# Previously upgraded Tivo HD hard drive in Tivo Series 3?



## aryndub (Jun 25, 2009)

Hi,

I've moved on to a Tivo Premiere and am wanting to sell my old Tivo HD. I had previously upgraded it to a 1TB drive. Before unplugging it, I did a factory reset and pulled the plug after it was about to go through the guided setup. I've put the old factory drive back in and reset it as well. Someone is wanting to buy my old 1TB hard drive, but they want to use it in a Tivo Series 3, which I know is similar to the Tivo HD, but I wanted to make sure it will work. My questions are:

Can I simply pull a previously used hard drive and use it in another Tivo? (will it automatically recognize the new system?)

Can I use a Tivo HD hard drive in a Tivo Series 3? Is it basically plug and play?

Thanks in advance.


----------



## txporter (Sep 18, 2006)

aryndub said:


> Hi,
> 
> I've moved on to a Tivo Premiere and am wanting to sell my old Tivo HD. I had previously upgraded it to a 1TB drive. Before unplugging it, I did a factory reset and pulled the plug after it was about to go through the guided setup. I've put the old factory drive back in and reset it as well. Someone is wanting to buy my old 1TB hard drive, but they want to use it in a Tivo Series 3, which I know is similar to the Tivo HD, but I wanted to make sure it will work. My questions are:
> 
> ...


The drive can be used in a Series3 but it will not be plug and play. They will need either an image from a Series3 or an InstaCake for a Series3. If they had a TivoHD unit, it would work but they would be required to do a Clear and Delete all.


----------



## calstudios (Jul 16, 2008)

txporter said:


> The drive can be used in a Series3 but it will not be plug and play. They will need either an image from a Series3 or an InstaCake for a Series3. If they had a TivoHD unit, it would work but they would be required to do a Clear and Delete all.
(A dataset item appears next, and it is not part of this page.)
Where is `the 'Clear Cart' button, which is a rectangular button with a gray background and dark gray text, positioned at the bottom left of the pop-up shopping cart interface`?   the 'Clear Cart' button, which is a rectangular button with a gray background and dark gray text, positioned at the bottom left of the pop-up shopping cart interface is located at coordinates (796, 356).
So if I buy a Tivo HD off ebay, can I move the upgraded 1TB drive from my current THD to the new THD? I understand that I could/would lose my content, but would the drive be recognized?


----------



## unitron (Apr 28, 2006)

calstudios said:


> So if I buy a Tivo HD off ebay, can I move the upgraded 1TB drive from my current THD to the new THD? I understand that I could/would lose my content, but would the drive be recognized?


Is your current HD dead or dying?

If not, you can use Tivo Desktop to backup your shows to a (very large) partition on your computer (or possibly an external drive connected to the computer, I haven't gotten that far in my experiments yet).

When you take a drive out of particular model TiVo and put it into another of the same model, you'll probably get an "error 51" or at least a complaining screen.

You'll have to do a "clear everything" so it can marry itself to the new motherboard, and then you'll have to run guided setup again.


----------